Excerpted records:
────────
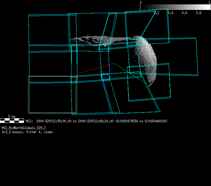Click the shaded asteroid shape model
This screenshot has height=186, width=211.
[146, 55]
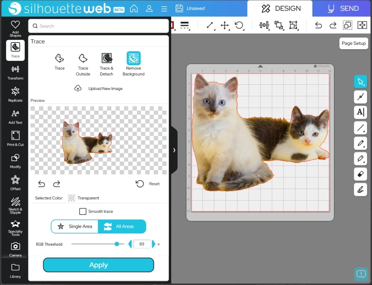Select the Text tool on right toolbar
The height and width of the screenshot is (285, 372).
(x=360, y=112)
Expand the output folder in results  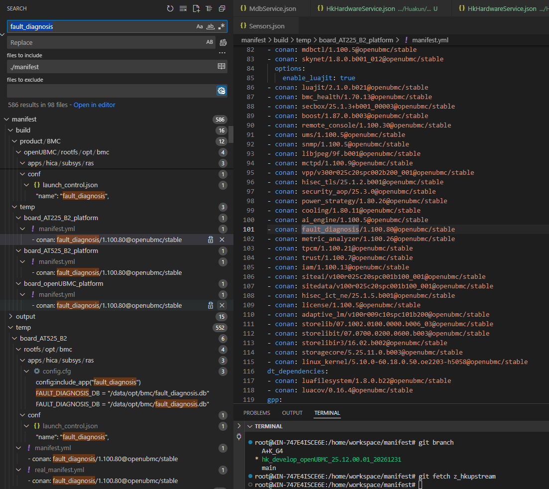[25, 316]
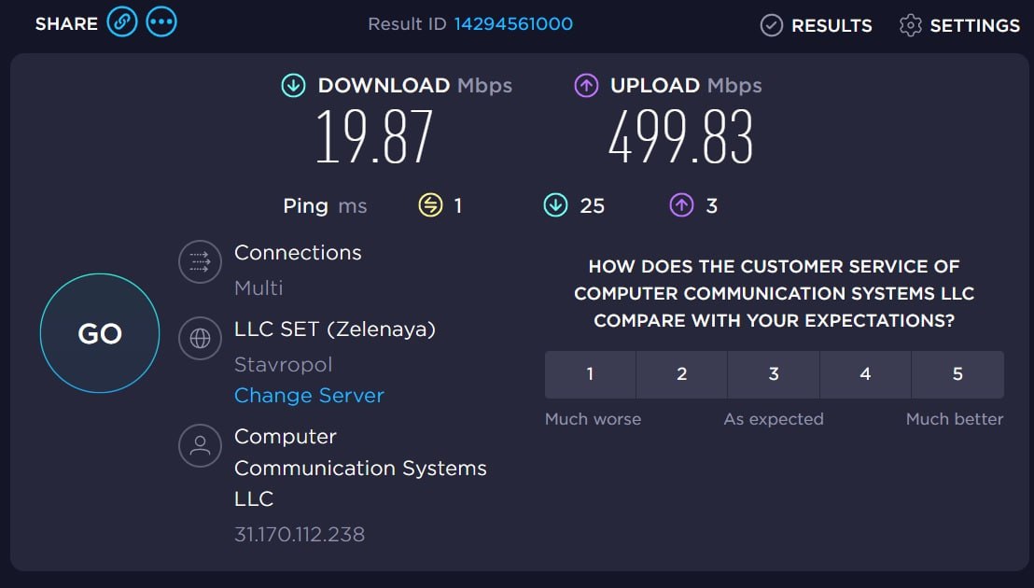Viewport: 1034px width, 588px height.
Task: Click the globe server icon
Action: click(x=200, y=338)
────────
Set task: Show every line of the records above that contains the word "screenshot".

Output for this task:
This screenshot has height=186, width=211.
The height and width of the screenshot is (285, 372).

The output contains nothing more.